Why is tafasitamab/lenalidomide excluded for primary refractory disease?
It's probably not enough. It's like giving R-squared [rituximab plus lenalidomide]. It doesn't have any direct cytotoxic in it. I probably wouldn't use it in a patient with primary refractory disease. In someone relapsed after a transplant…I've used it for that in older patients with relapse later, but they just don't have anything really cytotoxic in it. The lenalidomide is more helping the antibody-dependent cellular cytotoxicity. But for frail patients, [it’s an acceptable] thing to try. They didn't tend to take patients [with poor prognosis] onto the L-MIND study [NCT02399085]. They haven't proven it in a very refractory patient.

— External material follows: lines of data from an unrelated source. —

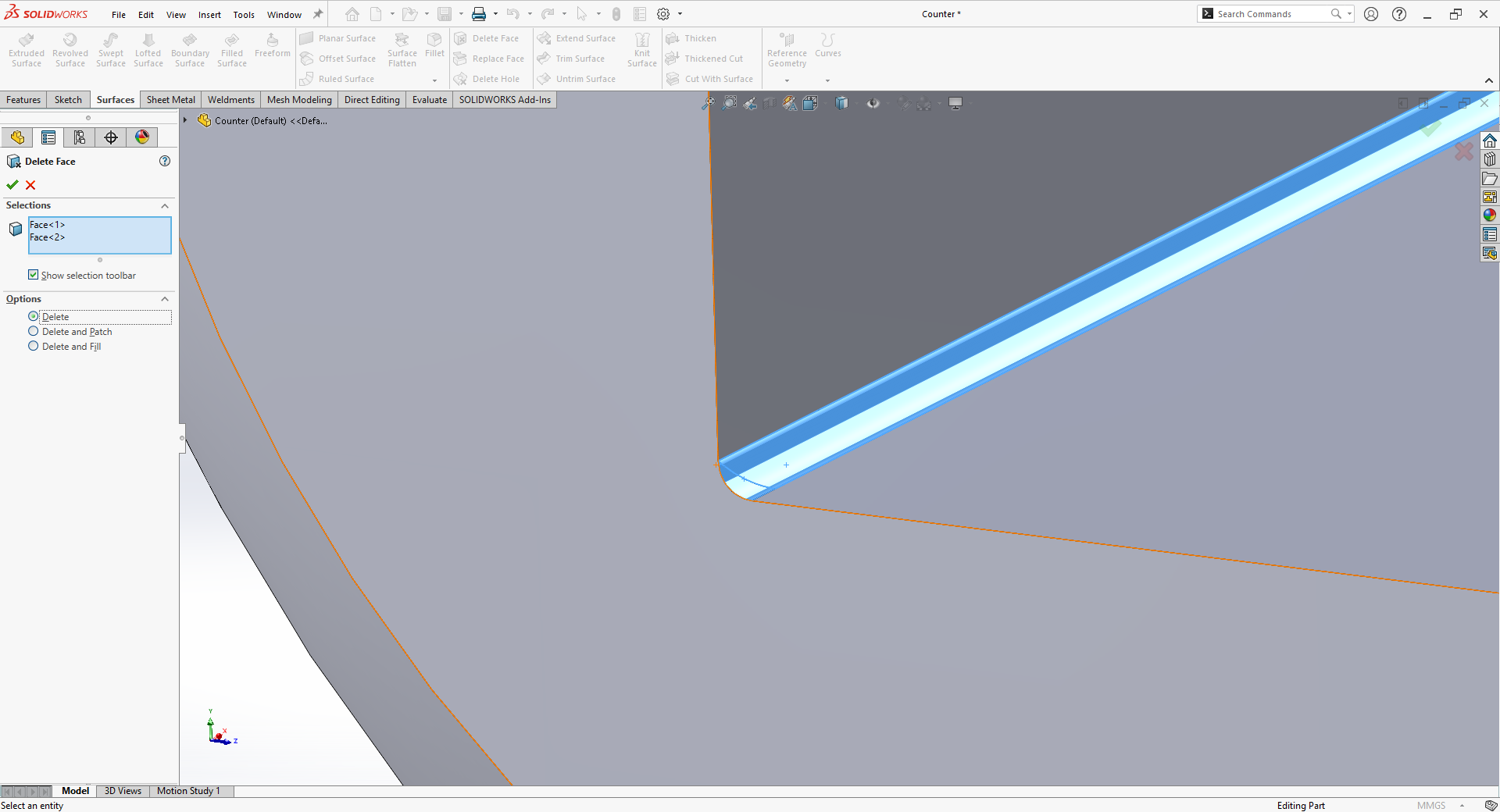The width and height of the screenshot is (1500, 812).
Task: Open the Surface Flatten tool
Action: [x=402, y=48]
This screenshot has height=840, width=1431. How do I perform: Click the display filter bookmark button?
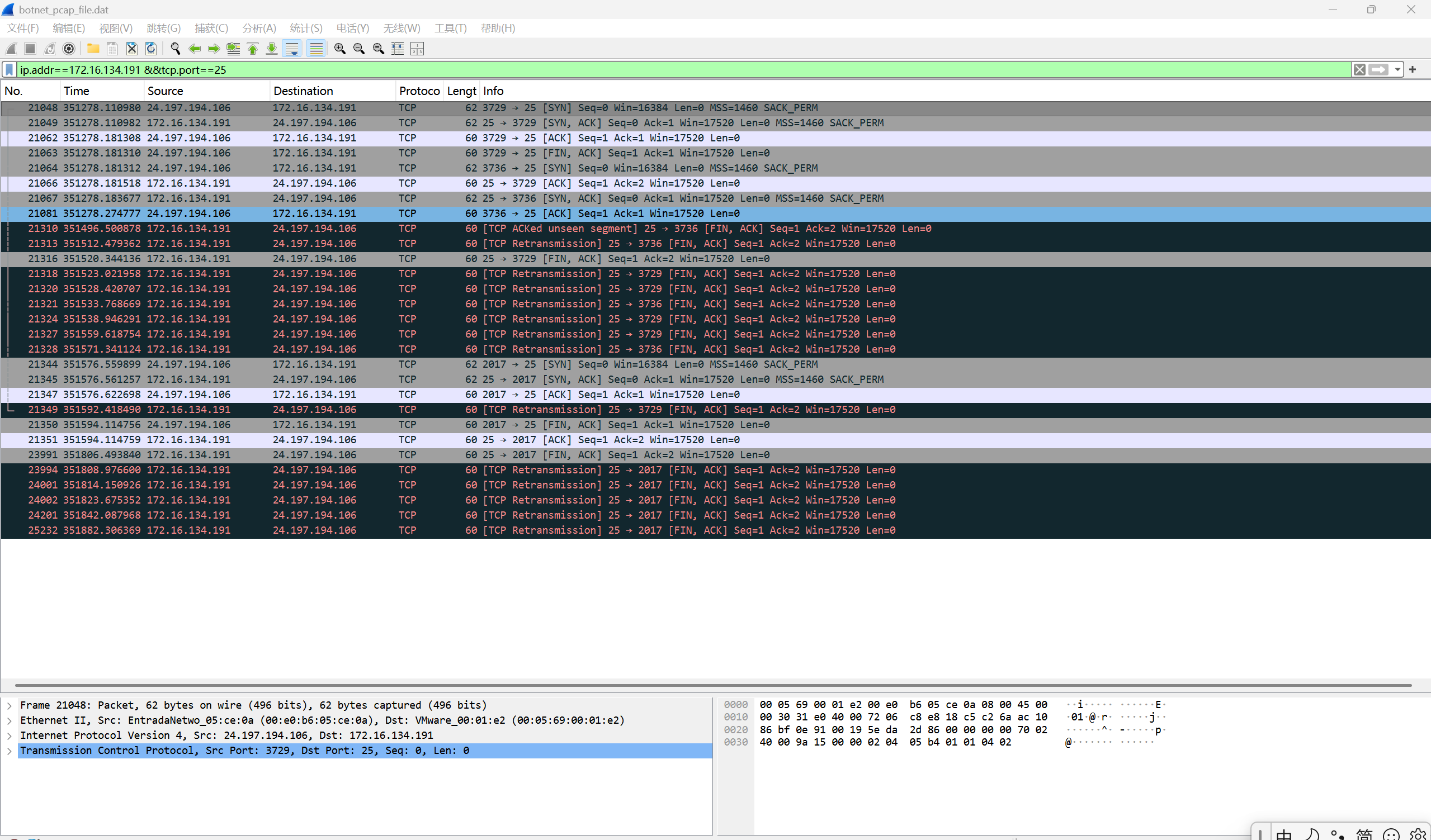click(9, 69)
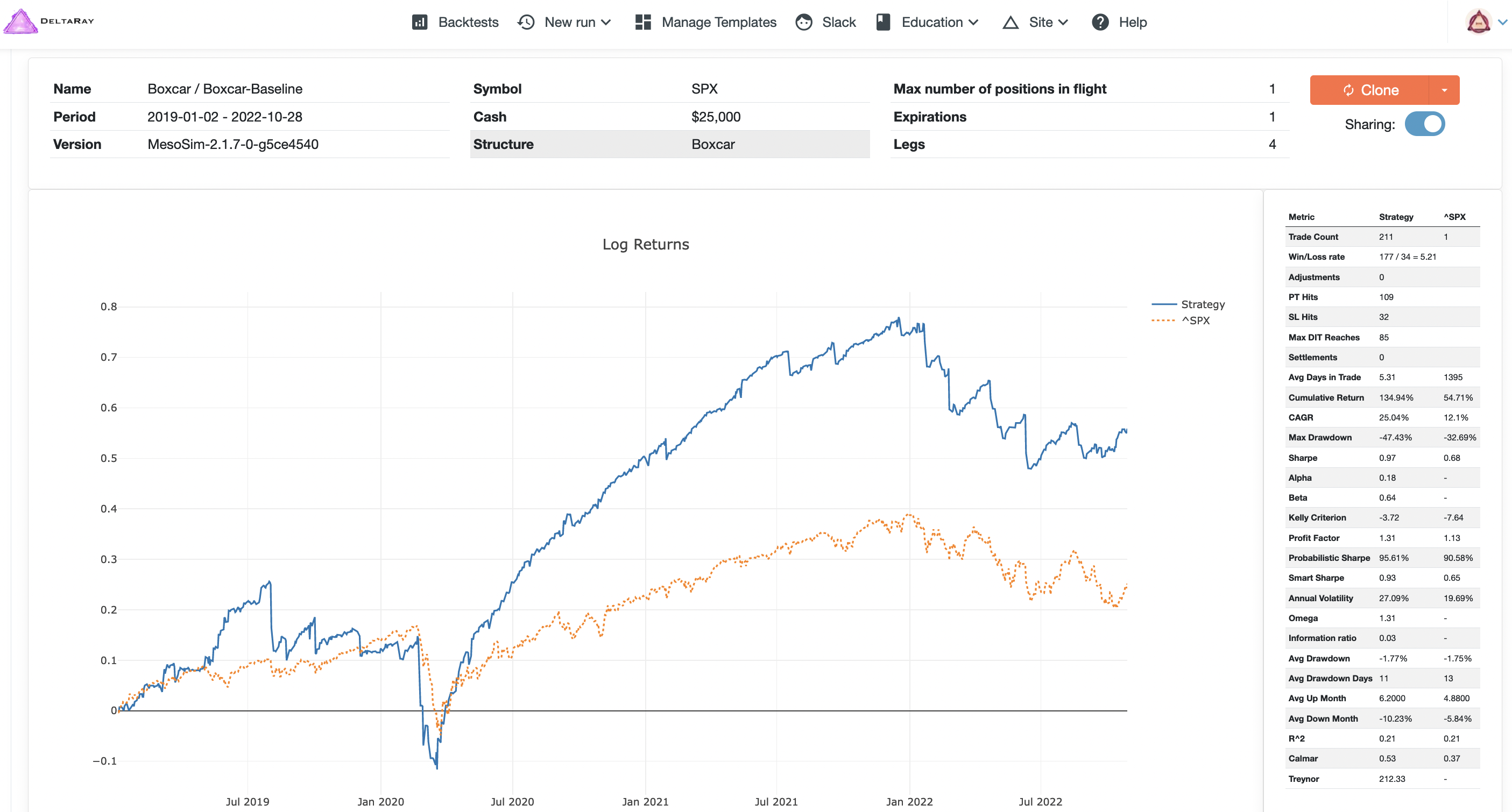Open the Site dropdown chevron

point(1063,22)

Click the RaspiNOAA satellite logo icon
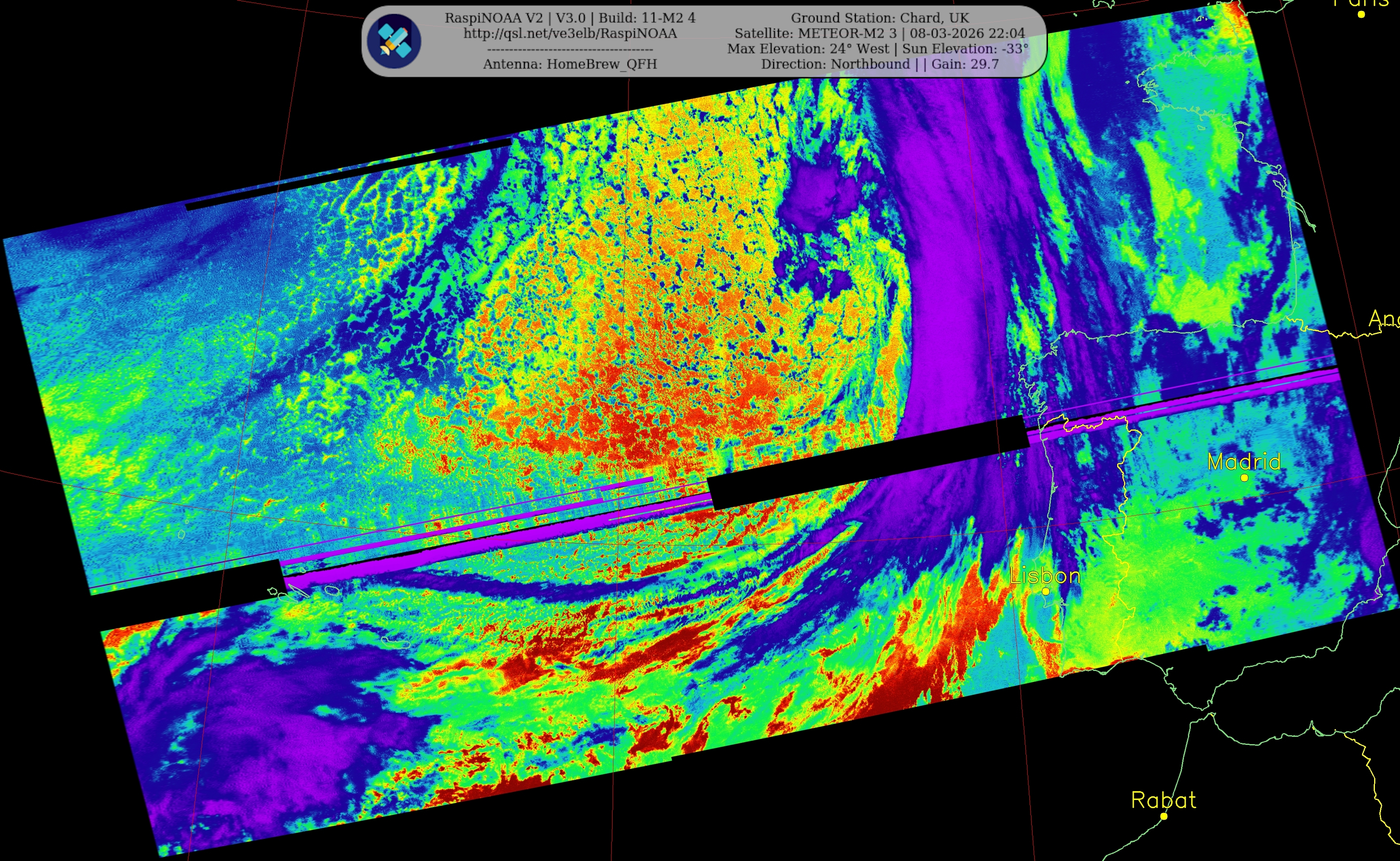(x=394, y=41)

What are your thoughts on brentuximab plus R-squared?
It is recently approved [in the third line], but I don't think most people have even tried it yet. The approval just came out. I've used brentuximab a few times in patients with B-cell lymphoma. I think pathologists don't think to check CD30 on [DLBCL] relapses. I don't think single-agent brentuximab is very helpful. You'd probably need to combine it, but brentuximab is very combinable with other things. You can add it to anything. It's been combined with ICE [ifosfamide, carboplatin, and etoposide] and all sorts of other regimens [including] R-squared. An insurance company could say it's not FDA approved for [the second line]. There are nuances between second and third.
How do you address patients who need greater disease control after relapse?

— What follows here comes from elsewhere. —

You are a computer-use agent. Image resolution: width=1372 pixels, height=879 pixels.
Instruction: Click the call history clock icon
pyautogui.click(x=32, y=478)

[CAR T can] end up being the third line because you have to give another line of therapy controlling it. You have to give some second-line therapy in some of these patients. The problem is GemOx is the weakest choice of second-line therapy. I'd rather give them ICE or rituximab plus ICE. It depends on the patient. If you don't get that disease under control, the patient is not going to get to CAR T. It ends up being the third line. For a lot of patients, you don't have the luxury of waiting for a month of authorization.… They're sicker than that, so it ends up being the third line in a lot of these patients. Frankly…their T cells still usually survive 2 cycles of salvage chemotherapy.
But if they have a complete response, I switch them back to the transplant track. If they have a full response, transplant still has a higher cure rate. We have had people we thought were on the CAR T track, and we put them back on the transplant track when they had an excellent response to bridging. I realize you just have to pull out all the stops. I have a patient who I'm giving a second line of bridging in the middle, and I have to settle for radiation in the middle. Because of disease, they were going out. I've been fortunate that most insurers have been letting the radiation oncologists jump in there quickly because you [don’t want to] take too long.
DISCLOSURES: There were no known relevant disclosures.
REFERENCE
1. NCCN. Clinical Practice Guidelines in Oncology. B-cell lymphomas, version 3.2025. Accessed September 25, 2025.